UTANGAÇ / 5

769 27 1
                                    

Şirketten çıktığım gibi kendime lanetler okuyordum daha önce onunla nasıl tanışmamıştım ? Nasıl denk gelmemiştik ?
Gerçi çok normaldi her toplatılarımızda Emre'yi ve sekreterini yolluyordu sürekli işi çıkıyordu. Cidden anlayamıyordum bu nasıl bir tesadüftü ve aklıma nasıl gelmemişti. 2 gün içinde ne kadar da sulu göz olmuştüm böyle. Gözlerimi sildim ve yavaş yavaş kendi şirketime ilerliyordum. Şirketin yan tarafındaki sokakta bulunan merdivelere yavaşça oturdum. Yüzümü ellerimin arasına alıp ağlamamak için derin bir nefes aldım. Omzuma dokunan el ile korkuyla sıçradım ve hızla kafamı kaldırdım.
Karşımda gördüğüm yüz ile gülümsedim.

"Emre"

"Buradayım" dedi, gülümsedi ve yanıma oturdu.

"Anlat bakalım kızıl."

"Barış ile tartıştık o kadar ."

"O kadar ... hım ama üzgünüz ve şirket dedikodu kazanı gibi. Barış' a bağırmışsın kızım nasıl bir şey yok."

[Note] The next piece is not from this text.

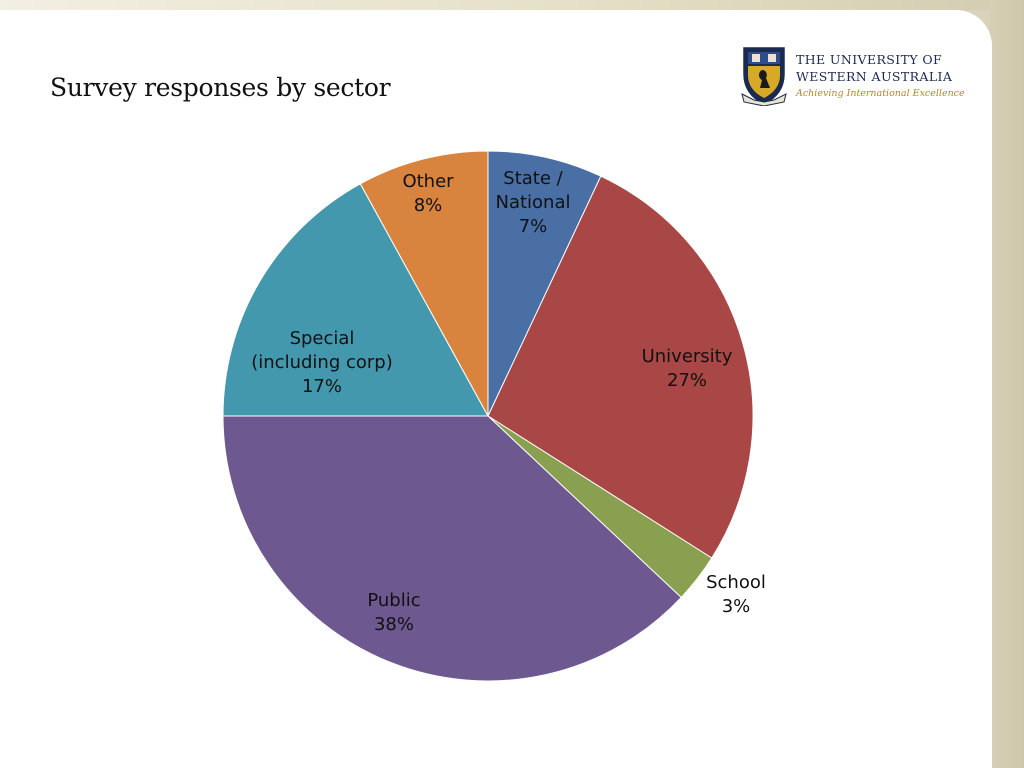  I want to click on pie-slice-state-national, so click(544, 284).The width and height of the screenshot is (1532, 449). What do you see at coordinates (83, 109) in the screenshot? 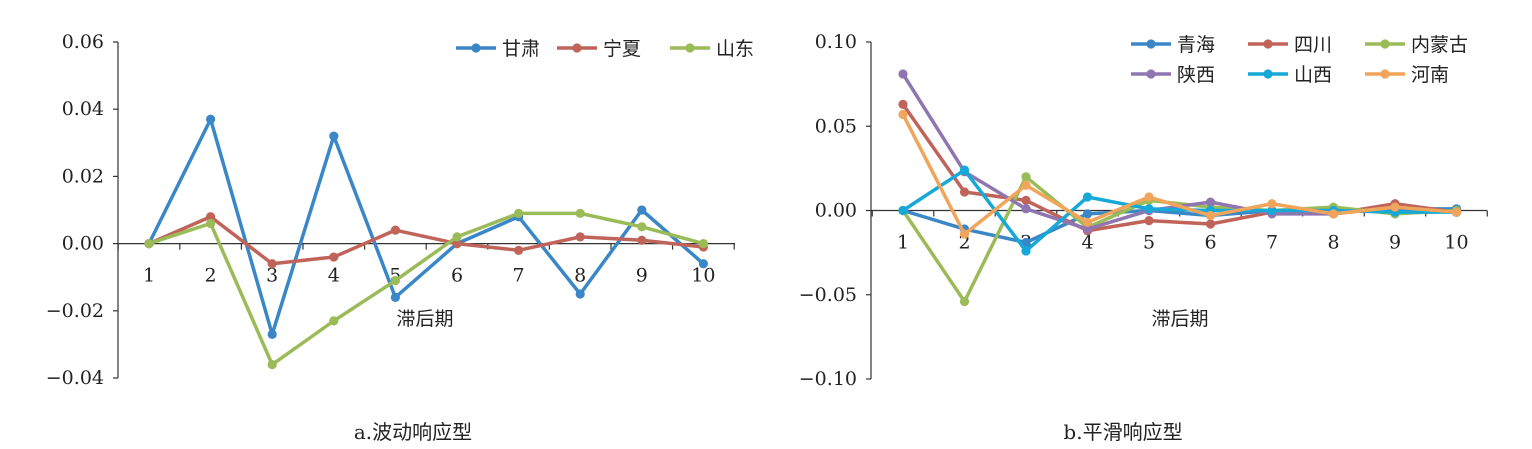
I see `y-tick-label-a: 0.04` at bounding box center [83, 109].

Kafamı eğdim ve tekrardan ellerimle yüzümü kapadım ve ağlamamak için yavaş yavaş nefes almaya başladım.
Hala aynı haldeyken konuşmaya başladım.

"Emre"

"Kızılll." Dedi.

"Dalga geçmesene."

Emre kahkaha attı. "Dinliyorum."

Kısık bir sesle "bir zahmet " dedim. Fakat Emre duymamış olacak ki "efendim" demişti.

"Onunla arkadaş olduğunuzu unutmuş ve Barış'ın olduğu aklımın ucuna dahi gelmemişti. "

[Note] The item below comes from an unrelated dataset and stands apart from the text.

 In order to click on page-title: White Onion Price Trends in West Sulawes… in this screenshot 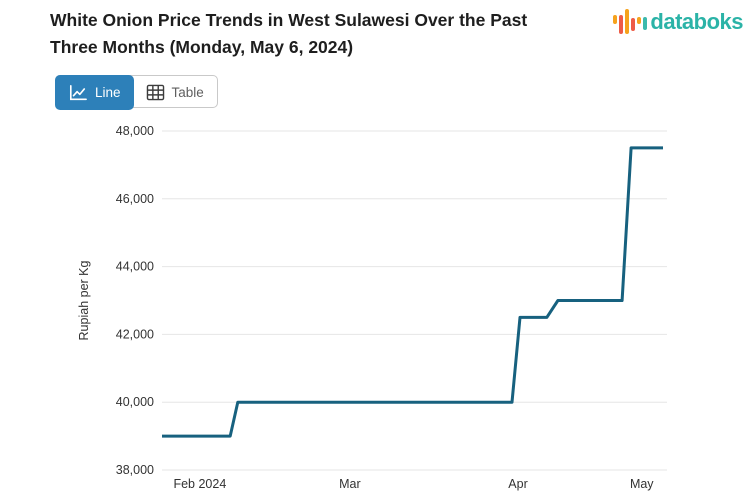, I will do `click(320, 34)`.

"Elçin.." duraksadı ve cümlesine tekrar devam etti. "bu gerçek ve ben buna bir şey yapamam seni de üzmek istemiyorum."

"Ha..hayır senden onu isteyemem sadece düşünemedim onu demeye çalışıyorum."

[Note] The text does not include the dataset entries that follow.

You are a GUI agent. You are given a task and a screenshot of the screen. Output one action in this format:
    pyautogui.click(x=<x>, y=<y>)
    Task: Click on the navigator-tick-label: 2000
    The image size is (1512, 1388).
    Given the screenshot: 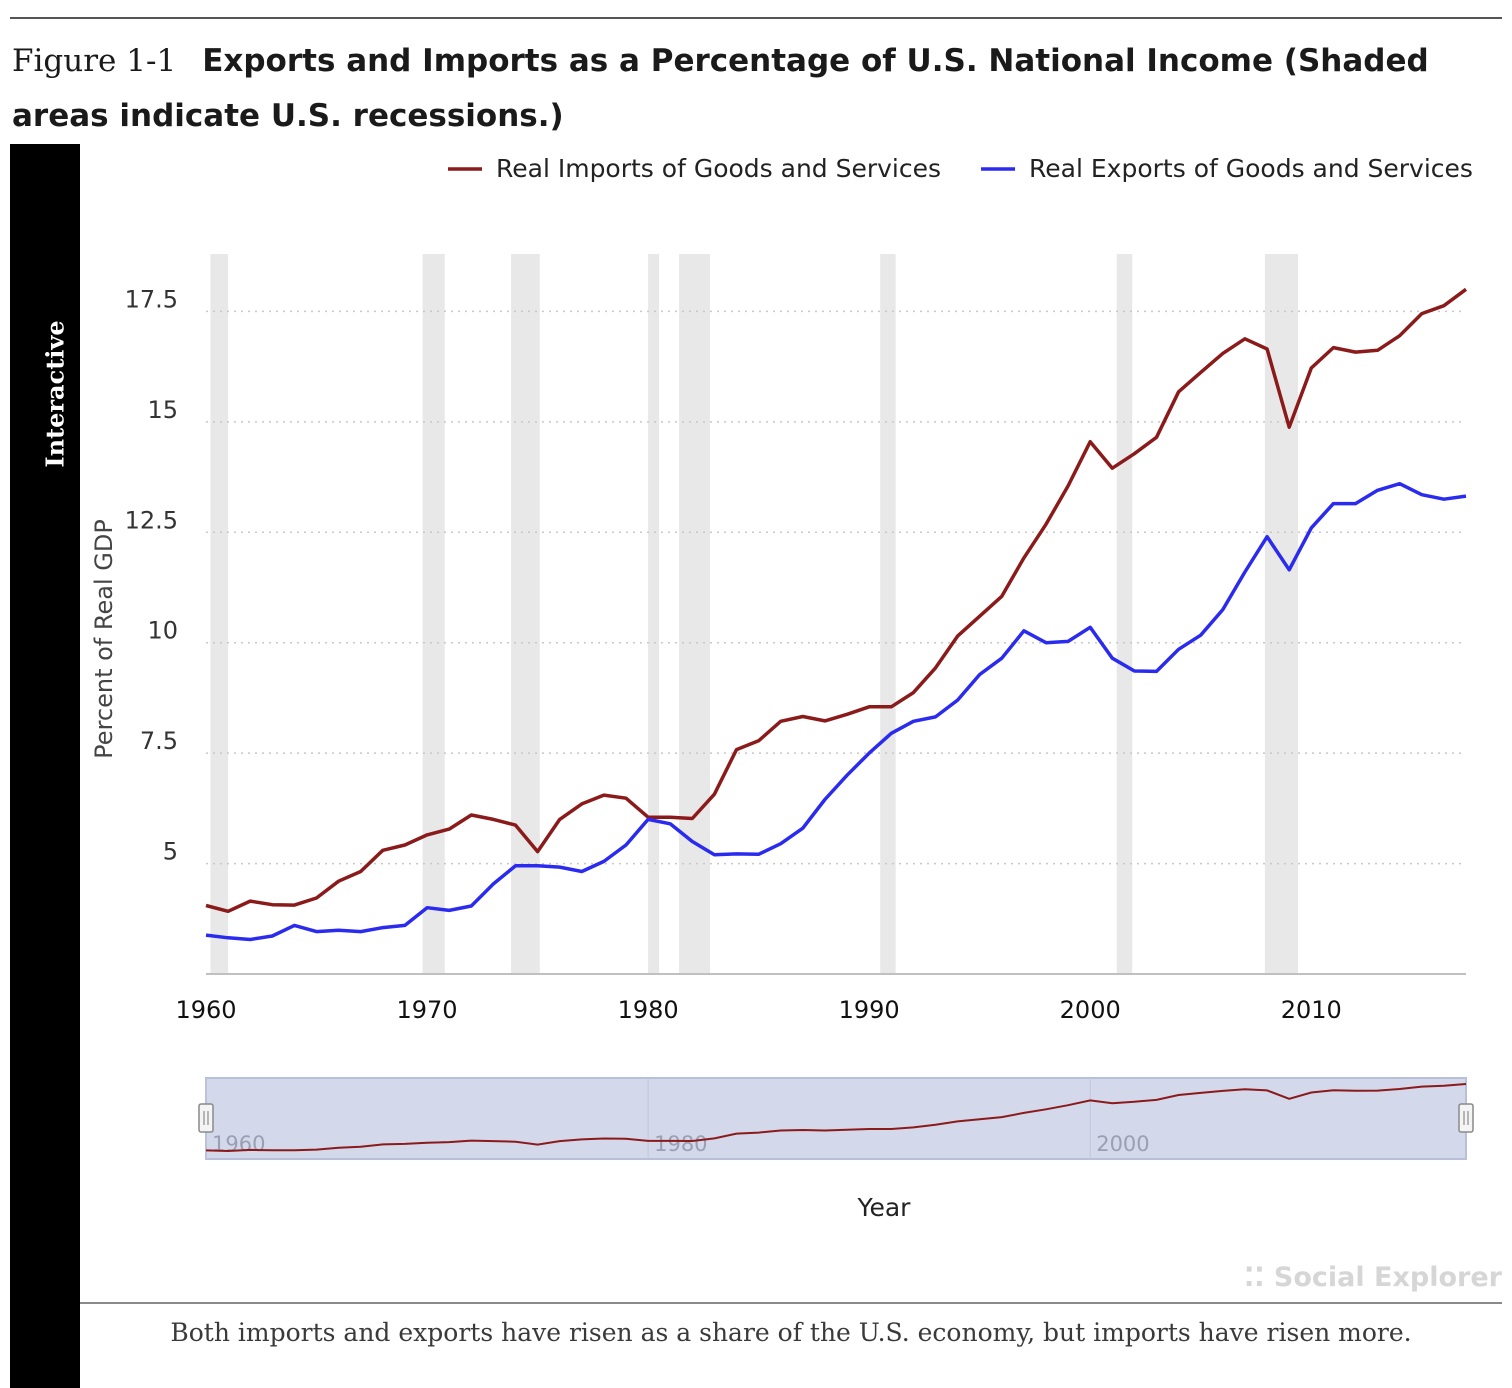 What is the action you would take?
    pyautogui.click(x=1122, y=1144)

Derin bir nefes aldığım sırada Emre eliyle çeneme dokundu ve kafamı yukarı kaldırdı.
Hafifçe gülümsedi.

"Gülümse bakalım." deyip tekrardan çeneme dokunup baş parmağı ve orta parmağı ile dudaklarımın kenarlarını geriye gerdi.

"Gülümsüyorsun hemen Elçin."

"Ta..tamam, kızma güldüm ." Yalandanda olsa gülümsediğim sırada bir erkek sesinin Emre'ye seslenmesiyle ikimizde arka tarafa baktım. Barış'tı.
Hızlı bir şekilde ayağa kalkınca bir anda sendelemem ile Emre belimden tutmuş, Barış ise gözleriyle bana odaklanmıştı. Aldırmadan Emre 'ye döndüm.

"Şirkete geçiyorum." deyip şirkete doğru yürümeye başladım.

Adımın seslenilmesine duymazdan gelip şirkeye girdim. Ses, Emre'nin sesi olmadığına göre tek seçenek Barış olmasıydı. Şirkete girmem ile sekreterlerin peşimden gelmesine rağmen hiçbirinin dediklerini duymadan odama girdim ve kapıyı çarparcasına kapattım. Birkaç dakika içinde Hande'nin odama girmesiyle anlaşılan diğer çalışanlar Hande'ye söylemişlerdi.

"Elçin ?" Soru soran gözlerle bana baktı.

"Ne.. şey yani ne oldu ?"

Hande elindeki birkaç dosyayı masama resmen fırlatarak koymuştu. Bu sefer soru soran gözlerle soran gözlerle bakan bendim.

"Bir şey mi oldu ?" dedim tekrardan.

"Sence Elçin ? Bir bak haline.. gözlerin kızarmış, ağlamışsın ve benim bir şeyden haberim yok ne oluyor ?"

"Üstüme gelme tamam otur şuraya otur anlatacağım."

Sertçe sandalyeye oturduğu sırada masama fırlattığı dosyaları önüme çekip incelemeye başladım ve imzalanacak yerleri imzalamak için lacivert pilot kalemi elime aldım.